As has been the case with the last several reports, most attention is likley
to focus on the placement number given the U.S. pasture and range conditions and progressively smaller calf crops. Relative to recent months,
analysts expect this month’s number to be closer to the 2012 level.
Should the analysts’ average prediction of 93.4 per cent of year-ago level be
true, it would imply the smallest year-on-year reduction in both actual
numbers and percentage since June.
For some time, we noted that this year’s numbers were being compared to unusually large numbers last year but it is important to note that last year’s placements in both October and November were VERY close to the 5-year average, meaning they, though large, were not unusually so.
Further, the range of the analysts’ estimates is not large — at least for this number, which sometimes sees widely divergent predictions — suggesting some degree of consensus for November placements. The estimate range implies placements of 1.7 to 1.8 million head.
Should the average estimate for year-on-year change in feedlot inventories (93.4 per cent) be true, the December 1 number will be 11.259 million head, the smallest December number since 2002. And, where placements got closer to year-ago levels October and are expected to do so again in November, the feedlot inventory is getting farther and farther from the levels of both last year and the 2006-2010 average.
The reason, of course, is that the inventory of cattle in these lots is the cumulative result of these smaller placemnts. It is important also to note that the first of those smaller placements versus one year earlier occurred in July and those cattle will not, for the most part, be in the slaughter mix until January or later. Bottom line: We still haven’t seen the impacts of these lower feedlot numbers in steer and heifer slaughter.
Look for a recap of the Cattle On Feed report in Monday’s DLR.
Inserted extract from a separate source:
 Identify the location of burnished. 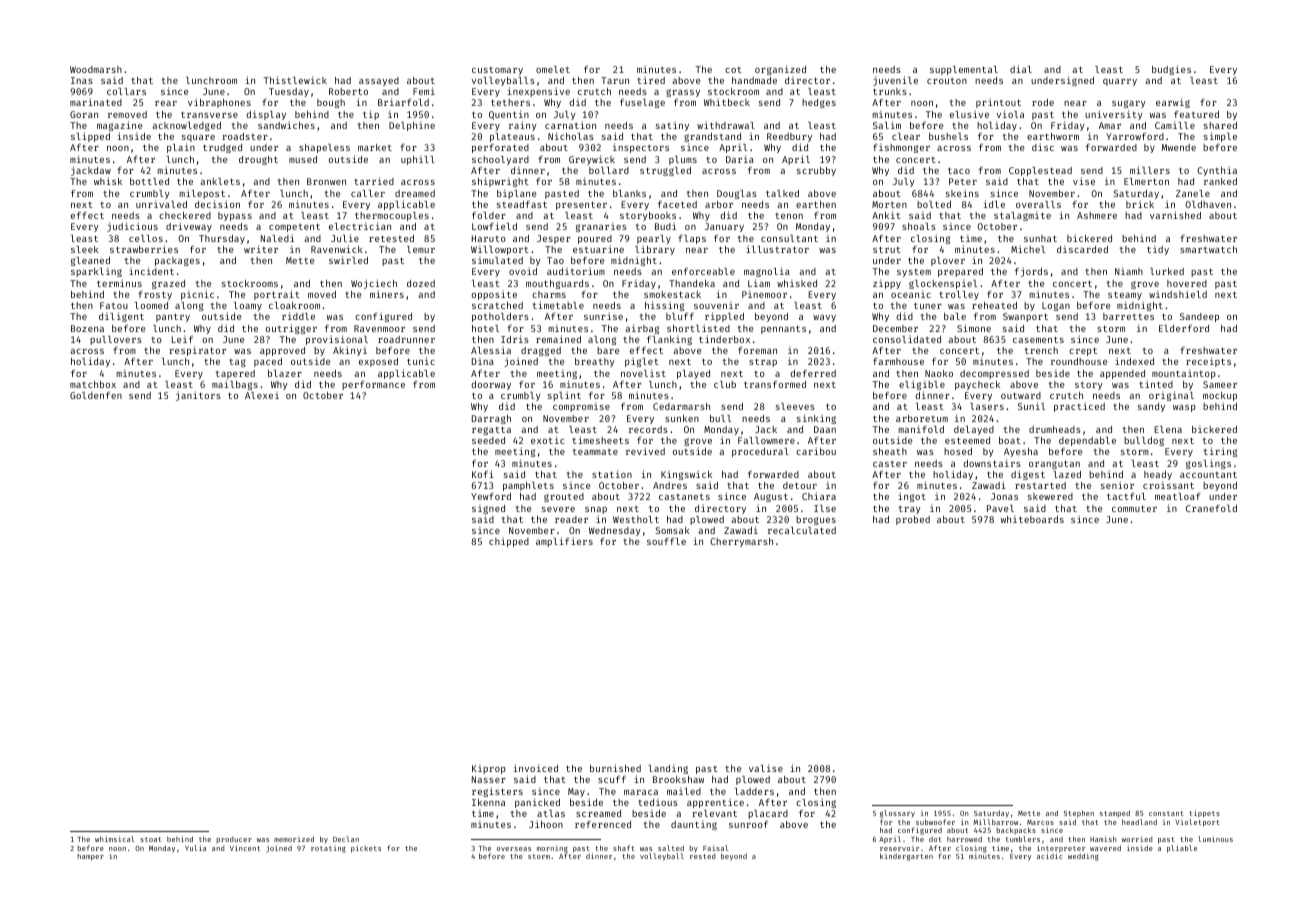
(615, 768).
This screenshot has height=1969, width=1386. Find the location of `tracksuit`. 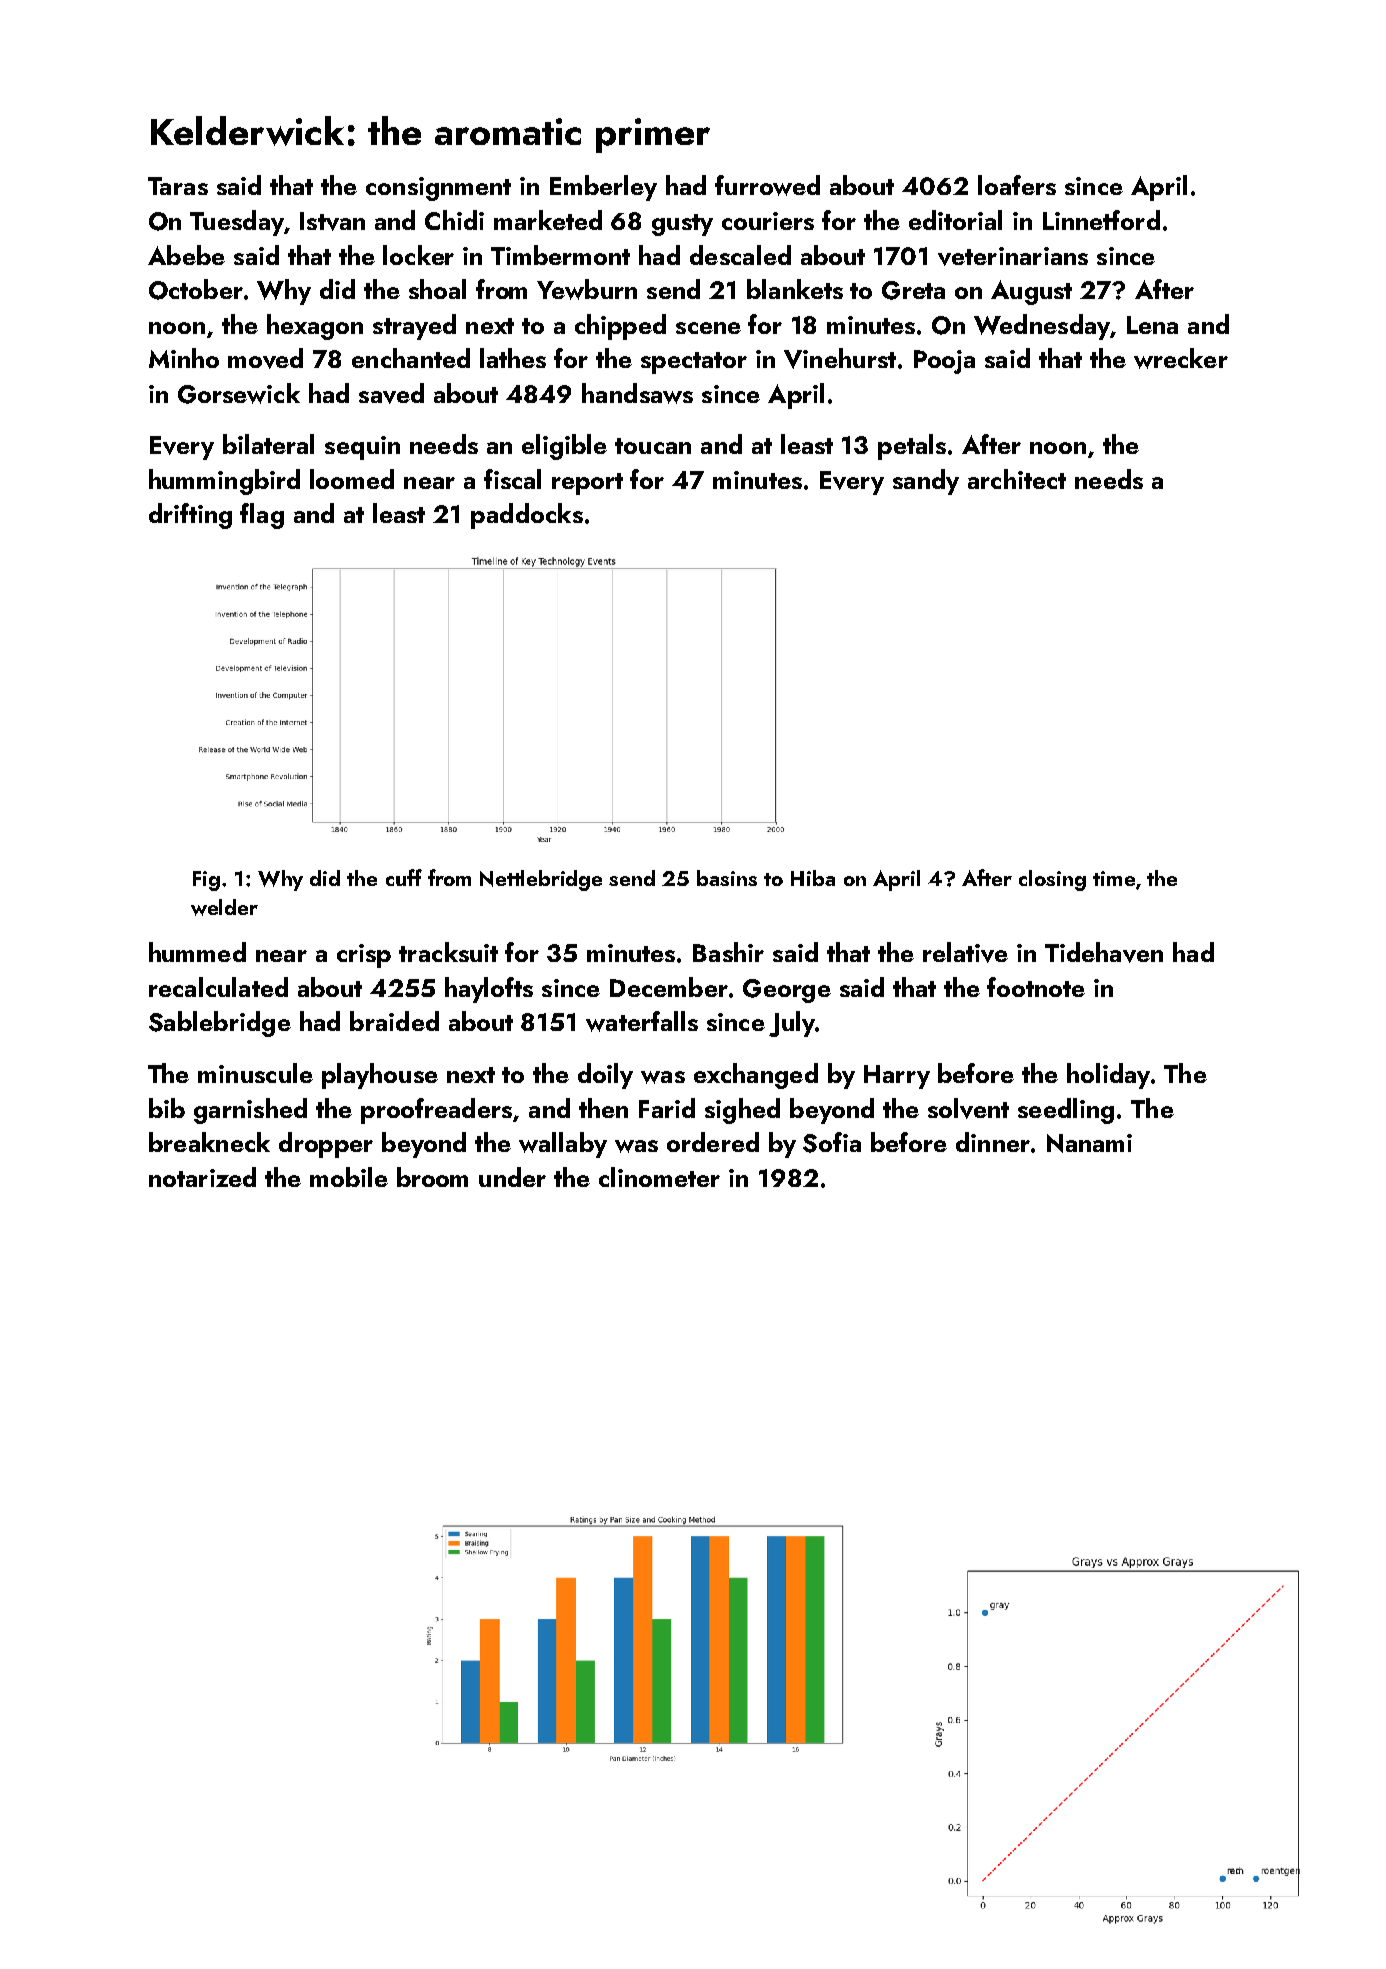

tracksuit is located at coordinates (448, 952).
Where is the U.S. swine breeding herd headed? That is a
question on many minds as we approach the next quarterly Hogs and
Pigs report on December 28.
The 2012 drought and sharply higher feed costs had many expecting a significant liquidation last summer but the data certainly do not suggest a large shift and may not suggest much of a change at all relative to September 1 or next year.
Chicago-based analyst Kevin Bost, in his excellent weekly 'Meat Markets Under a Microscope' newsletter pointed out that sow slaughter as a percentage of the breeding herd was quite high in September, moderated in October, basically matching the five-year average for the month, but then fell to its lowest November level since 2008. “Wonder of wonders, this pattern coincided with the hog market’s price performance,” wrote Bost. And we heartily agree.
As cash hogs and Lean Hogs futures recovered from the “get them off feed” supply flood of August and September, producers’ outlook for the future improved — as well it should have with a number of 2013 months turning profitable and forecast losses getting as low as $1.54/head.
That figure has gotten less favorable in recent weeks but this is usually the worst of cash hog prices and as cash improves so will futures. Bost goes on to say he expects the breeding herd to be down 0.3 to 0.4% in the December report.
We think that is a pretty reasonable number at this point. USDA called Dec-Feb farrowings at 98.5 per cent of last year, a figure that Bost thinks looks reasonable. But will a Dec 1 herd only slightly smaller than last year result in farrowing reductions that large from March forward? That seems a stretch and, should litters continue to grow 1-2 per cent/year, there may be plenty of pigs next fall.